3. I thought wikipedia was a democratic thing!, so whats with Jimbo simply telling us all - ‘no follow’ where was the community participation ? For more on wikiseek see Danny Sullivans comment
4. whats Search Wikia all about? and why take on the search engines? As you may know search wikia uses community participation to rank content. you may remember Yahoo triedhuman editing with their directory… and ultimately failed with it. So can humans do a better job than an algo? We shall see. I think the spammers will kill it in the end.
5. ever heard of a wiki nazi? with any society, when the ‘police’ get out of control it turns ugly. I think of my personal wikipedia experiences HERE and the laughable case of the linkbait page where all the references to Matt Cutts the google engineer and blogger were savagely culled. They were only reinstated after uproar from the SEO community. Fools.

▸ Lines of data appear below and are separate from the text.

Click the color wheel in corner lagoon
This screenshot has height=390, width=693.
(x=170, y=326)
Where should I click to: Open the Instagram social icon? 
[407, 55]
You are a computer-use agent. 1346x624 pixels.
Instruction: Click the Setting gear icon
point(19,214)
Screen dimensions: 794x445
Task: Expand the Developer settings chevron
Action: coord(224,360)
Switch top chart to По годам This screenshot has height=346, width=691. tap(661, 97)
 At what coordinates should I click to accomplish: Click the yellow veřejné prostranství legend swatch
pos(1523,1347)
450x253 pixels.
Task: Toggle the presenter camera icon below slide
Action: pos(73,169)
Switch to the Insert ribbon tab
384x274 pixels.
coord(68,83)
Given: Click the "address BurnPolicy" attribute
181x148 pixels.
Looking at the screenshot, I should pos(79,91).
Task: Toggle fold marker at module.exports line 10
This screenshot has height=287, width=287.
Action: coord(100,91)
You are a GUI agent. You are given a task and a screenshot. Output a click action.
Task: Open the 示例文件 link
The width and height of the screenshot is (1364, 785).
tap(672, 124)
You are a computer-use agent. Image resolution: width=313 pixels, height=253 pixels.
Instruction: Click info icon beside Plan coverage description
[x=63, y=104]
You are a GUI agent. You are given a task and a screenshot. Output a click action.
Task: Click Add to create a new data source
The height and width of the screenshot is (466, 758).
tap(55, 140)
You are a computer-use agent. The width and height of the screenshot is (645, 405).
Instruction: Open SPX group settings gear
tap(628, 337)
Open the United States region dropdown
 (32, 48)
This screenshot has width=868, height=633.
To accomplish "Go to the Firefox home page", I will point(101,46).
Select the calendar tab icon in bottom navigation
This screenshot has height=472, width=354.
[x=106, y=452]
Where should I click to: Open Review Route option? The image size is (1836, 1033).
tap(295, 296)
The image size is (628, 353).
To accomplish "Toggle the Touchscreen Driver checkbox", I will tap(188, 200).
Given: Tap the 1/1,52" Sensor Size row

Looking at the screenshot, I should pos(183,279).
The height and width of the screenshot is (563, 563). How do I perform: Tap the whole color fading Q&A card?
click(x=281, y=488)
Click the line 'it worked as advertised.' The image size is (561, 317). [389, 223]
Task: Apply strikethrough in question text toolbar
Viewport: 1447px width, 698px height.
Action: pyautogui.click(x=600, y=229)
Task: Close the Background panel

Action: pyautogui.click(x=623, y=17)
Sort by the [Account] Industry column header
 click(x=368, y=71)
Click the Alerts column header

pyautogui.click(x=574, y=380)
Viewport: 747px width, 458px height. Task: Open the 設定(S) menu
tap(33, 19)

So in conclusion, I see too much power with too few. fast erosion of goodwill. open day for the spamming community. dictatorship with a community front. Too many things on the boil at one time. And the core principles of ‘give and take’ being eroded with Wiki. All this will probably come to an unhappy ending much like DMOZ
2 responses so far ↓
1 Bob Pack // Jan 23, 2007 at 8:06 pm
well, wikipedia is a great resource and I think will be around for a long time. As for wikiseek, I don’t see the great preformance vaue in it. Wiki-style search is a different ball game. If you mean human interaction or user moderation to the search results, take a look at Sproose, which I founded on that very principle. Users don’t write the results, but they do vote- rank and share them. A model of algo’s and human input.
2 Michael Jahn // Jan 27, 2007 at 11:07 pm
I don’t think th point of Wikipedia is to have me stick around. A point which is quite lost on ‘we only exsist because of a buck’ types, as they simply do not ‘get it’ - i do not use or contribute to Wikipedia because “…in return you are rewarded with something which will help you in the search engine rankings with …” I go there to gain and share information. Period.